Pull out each line of the data below that contains the string "click". Treat uppercase and lowercase letters as different.

------------

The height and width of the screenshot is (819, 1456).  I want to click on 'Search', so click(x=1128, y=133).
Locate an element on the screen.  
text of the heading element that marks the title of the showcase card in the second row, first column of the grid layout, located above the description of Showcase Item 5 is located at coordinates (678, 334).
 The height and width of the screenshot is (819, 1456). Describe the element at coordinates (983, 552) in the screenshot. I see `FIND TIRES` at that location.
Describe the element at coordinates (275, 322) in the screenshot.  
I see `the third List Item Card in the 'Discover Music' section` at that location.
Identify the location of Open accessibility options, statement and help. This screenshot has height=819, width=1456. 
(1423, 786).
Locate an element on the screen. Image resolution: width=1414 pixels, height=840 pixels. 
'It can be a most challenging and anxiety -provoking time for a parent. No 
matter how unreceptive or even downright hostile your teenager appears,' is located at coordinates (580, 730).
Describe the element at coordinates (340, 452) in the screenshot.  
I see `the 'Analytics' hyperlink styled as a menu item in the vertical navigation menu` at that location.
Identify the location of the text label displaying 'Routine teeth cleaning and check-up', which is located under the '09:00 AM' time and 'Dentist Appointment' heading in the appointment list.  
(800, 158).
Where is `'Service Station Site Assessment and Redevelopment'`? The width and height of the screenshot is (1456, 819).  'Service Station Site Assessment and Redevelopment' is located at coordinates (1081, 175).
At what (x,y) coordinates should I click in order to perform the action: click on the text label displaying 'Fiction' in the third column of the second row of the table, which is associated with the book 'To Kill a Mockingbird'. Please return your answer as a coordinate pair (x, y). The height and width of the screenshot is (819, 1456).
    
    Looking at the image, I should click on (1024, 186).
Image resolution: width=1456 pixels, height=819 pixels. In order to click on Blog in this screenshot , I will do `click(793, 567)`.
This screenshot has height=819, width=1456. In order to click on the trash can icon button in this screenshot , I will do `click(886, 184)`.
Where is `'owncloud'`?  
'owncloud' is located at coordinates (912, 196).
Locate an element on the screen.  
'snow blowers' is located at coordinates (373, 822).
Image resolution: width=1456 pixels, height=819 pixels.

------------

> Output below:
The height and width of the screenshot is (819, 1456).  I want to click on 'Search', so click(x=1128, y=133).
At what (x,y) coordinates should I click in order to perform the action: click on the text label displaying 'Fiction' in the third column of the second row of the table, which is associated with the book 'To Kill a Mockingbird'. Please return your answer as a coordinate pair (x, y). The height and width of the screenshot is (819, 1456).
    Looking at the image, I should click on (1024, 186).
Image resolution: width=1456 pixels, height=819 pixels. In order to click on Blog in this screenshot , I will do `click(793, 567)`.
This screenshot has height=819, width=1456. In order to click on the trash can icon button in this screenshot , I will do `click(886, 184)`.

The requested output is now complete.